Faraday bias reporting: How we measure & report on bias

What is bias?

Bias can rear its ugly head in various forms, from implicit biases that occur without the human actor being aware of it, to conscious bias in the inverse. While bias in data is historically more prevalent in certain B2C industries, like financial services, it doesn’t exclusively live there. With AI continuing its rise in popularity & use, the chance for bias to be propagated is high unless humans intervene and take steps to mitigate it in their data before it’s fed into machine learning algorithms.

One of Faraday’s founding pillars is the use of Responsible AI, which includes both preventing direct harmful bias and reporting on possible indirect bias. We recently announced the release of bias management tools in Faraday, and today we’re going to take a deep dive into the science behind Faraday’s bias reporting.

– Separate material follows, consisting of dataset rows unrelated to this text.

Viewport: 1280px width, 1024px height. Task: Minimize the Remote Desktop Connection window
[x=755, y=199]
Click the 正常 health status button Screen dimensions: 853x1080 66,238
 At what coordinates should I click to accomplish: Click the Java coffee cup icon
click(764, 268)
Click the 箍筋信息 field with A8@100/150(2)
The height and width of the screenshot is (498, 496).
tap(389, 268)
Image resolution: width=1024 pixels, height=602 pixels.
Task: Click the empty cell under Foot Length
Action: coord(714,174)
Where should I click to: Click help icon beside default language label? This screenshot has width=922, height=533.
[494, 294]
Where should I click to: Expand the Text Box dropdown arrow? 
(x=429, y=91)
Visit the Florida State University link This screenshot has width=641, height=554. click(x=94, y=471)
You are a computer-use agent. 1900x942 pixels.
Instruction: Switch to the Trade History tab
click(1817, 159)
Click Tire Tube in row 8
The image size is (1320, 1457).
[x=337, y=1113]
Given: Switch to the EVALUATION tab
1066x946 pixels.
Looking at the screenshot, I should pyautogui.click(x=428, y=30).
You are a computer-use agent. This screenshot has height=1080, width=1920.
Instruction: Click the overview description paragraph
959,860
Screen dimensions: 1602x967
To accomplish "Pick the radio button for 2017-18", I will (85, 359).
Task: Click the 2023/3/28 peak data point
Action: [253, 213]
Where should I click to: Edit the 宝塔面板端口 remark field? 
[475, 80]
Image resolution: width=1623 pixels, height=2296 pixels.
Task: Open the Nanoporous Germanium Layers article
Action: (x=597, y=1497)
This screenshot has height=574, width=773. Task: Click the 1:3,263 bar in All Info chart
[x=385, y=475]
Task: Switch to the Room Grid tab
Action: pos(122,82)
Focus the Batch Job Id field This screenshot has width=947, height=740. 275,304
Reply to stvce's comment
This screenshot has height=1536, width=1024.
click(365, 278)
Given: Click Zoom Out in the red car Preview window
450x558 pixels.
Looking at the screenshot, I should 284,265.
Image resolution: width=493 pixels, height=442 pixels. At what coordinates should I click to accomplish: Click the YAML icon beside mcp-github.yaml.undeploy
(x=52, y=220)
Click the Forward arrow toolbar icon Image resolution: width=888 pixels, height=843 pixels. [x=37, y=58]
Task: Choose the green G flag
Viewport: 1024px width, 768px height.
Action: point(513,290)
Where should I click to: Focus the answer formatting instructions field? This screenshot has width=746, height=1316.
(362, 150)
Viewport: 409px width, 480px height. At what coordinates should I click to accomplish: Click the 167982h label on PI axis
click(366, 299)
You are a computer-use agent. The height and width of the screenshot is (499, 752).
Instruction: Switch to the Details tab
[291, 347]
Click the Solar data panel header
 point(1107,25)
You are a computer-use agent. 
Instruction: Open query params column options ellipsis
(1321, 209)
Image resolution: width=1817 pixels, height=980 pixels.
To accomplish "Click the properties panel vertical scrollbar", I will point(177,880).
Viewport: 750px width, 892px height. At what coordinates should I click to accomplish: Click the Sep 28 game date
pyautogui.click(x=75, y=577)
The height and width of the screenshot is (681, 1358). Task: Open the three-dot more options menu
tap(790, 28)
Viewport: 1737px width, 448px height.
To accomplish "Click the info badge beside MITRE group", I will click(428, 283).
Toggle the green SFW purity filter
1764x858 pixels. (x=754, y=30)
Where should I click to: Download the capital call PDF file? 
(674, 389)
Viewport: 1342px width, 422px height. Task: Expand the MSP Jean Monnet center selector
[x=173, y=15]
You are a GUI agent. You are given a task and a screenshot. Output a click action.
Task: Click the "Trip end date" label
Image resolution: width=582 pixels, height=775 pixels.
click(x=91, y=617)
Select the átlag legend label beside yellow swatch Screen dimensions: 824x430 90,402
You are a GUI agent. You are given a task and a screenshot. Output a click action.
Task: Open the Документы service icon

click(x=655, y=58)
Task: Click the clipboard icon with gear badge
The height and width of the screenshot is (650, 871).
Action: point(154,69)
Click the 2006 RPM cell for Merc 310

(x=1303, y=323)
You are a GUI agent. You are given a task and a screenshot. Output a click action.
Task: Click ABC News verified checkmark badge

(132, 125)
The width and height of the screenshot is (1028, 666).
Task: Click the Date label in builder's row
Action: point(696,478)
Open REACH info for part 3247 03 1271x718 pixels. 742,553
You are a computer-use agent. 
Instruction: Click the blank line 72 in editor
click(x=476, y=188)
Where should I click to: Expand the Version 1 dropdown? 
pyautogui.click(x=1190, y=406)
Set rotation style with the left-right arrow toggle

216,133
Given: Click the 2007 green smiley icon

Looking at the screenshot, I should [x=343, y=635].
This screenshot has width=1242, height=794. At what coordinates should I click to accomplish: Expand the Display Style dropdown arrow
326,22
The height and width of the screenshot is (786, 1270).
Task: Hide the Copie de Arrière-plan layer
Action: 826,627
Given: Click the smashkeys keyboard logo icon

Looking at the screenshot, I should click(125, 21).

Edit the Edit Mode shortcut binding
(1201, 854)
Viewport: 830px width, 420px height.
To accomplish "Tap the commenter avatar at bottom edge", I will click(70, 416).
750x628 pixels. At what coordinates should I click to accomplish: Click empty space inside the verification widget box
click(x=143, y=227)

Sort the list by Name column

This blog post goes into great technical depth for data science enthusiasts, but for those less inclined to get into the nitty-gritty, check out the announcement blog post above for a summary.

How to measure bias & fairness in AI

Faraday bias reporting aims to measure two types of bias inherent in the prediction pipeline: Selection bias in the determination of training sets, and prediction bias in the resulting scores/probabilities.

Quantifying bias in predictive modeling is an active research area. Survey papers, e.g. [1, 2], detail over 100 distinct metrics to measure bias and to define fairness in this context. Despite this variety, certain metrics appear to be used more commonly as the field evolves (see Table 10 in [2] and Table 1 in [6]).

Some background and notation

The following notation is fixed throughout the article.

$p$ is used to denote a probability distribution, $E$ for expectation, and $p(\cdot\mid\cdot)$ conditional probability.

Let $f: U\to[0,1]$ be a binary classifier mapping a feature vector $x$ to a score $f(x)$ in the unit interval. By encoding the coordinates of $x$ we can assume that $U$ is a subset of Euclidean space.

Let $y$ denote the ground-truth label of $x$ . Let $\hat{y}$ denote the predicted label at a given threshold $c\in[0,1]$ inducing a function $f_c: U\to\{0,1\}$ defined by

\hat{y}=f_c(x) = \begin{cases} 1 &\text{ if } f(x) \geq c\\ 0 &\text{ if } f(x) < c \end{cases}.

At inference time, a threshold $c$ defines a target population $T$ .

A threshold also determines a confusion matrix from which performance metrics can be computed. These confusion matrix metrics are used to estimate conditional probabilities. For example:

True Positive Rate (recall)

TPR = \frac{TP}{TP+FN} \approx p(\hat{y}=1\mid y=1)

False Positive Rate

FPR = \frac{FP}{FP+TN} \approx p(\hat{y}=1\mid y=0)

True Negative Rate

TNR = \frac{TN}{TN+FP} \approx p(\hat{y}=0\mid y=1)

False Negative Rate

FNR = \frac{FN}{FN+TP} \approx p(\hat{y}=0\mid y=0)

Positive Predictive Value (precision)

PPV = \frac{TP}{TP+FP} \approx p(y=1\mid\hat{y}=1)

Negative Predictive Value

NPV = \frac{TN}{TN+FN} \approx p(y=0\mid\hat{y}=0)

Accuracy

\frac{TP+TN}{TP+TN+FN+FP}

$F1$

\frac{2\cdot\mathrm{precision}\cdot\mathrm{recall}}{\mathrm{precision}+\mathrm{recall}}

Let $S$ be a binary variable that indicates membership in some subgroup of interest with $S=1$ indicating group membership. In cases where specifying a privileged group is required, this group is denoted with $S=1$ .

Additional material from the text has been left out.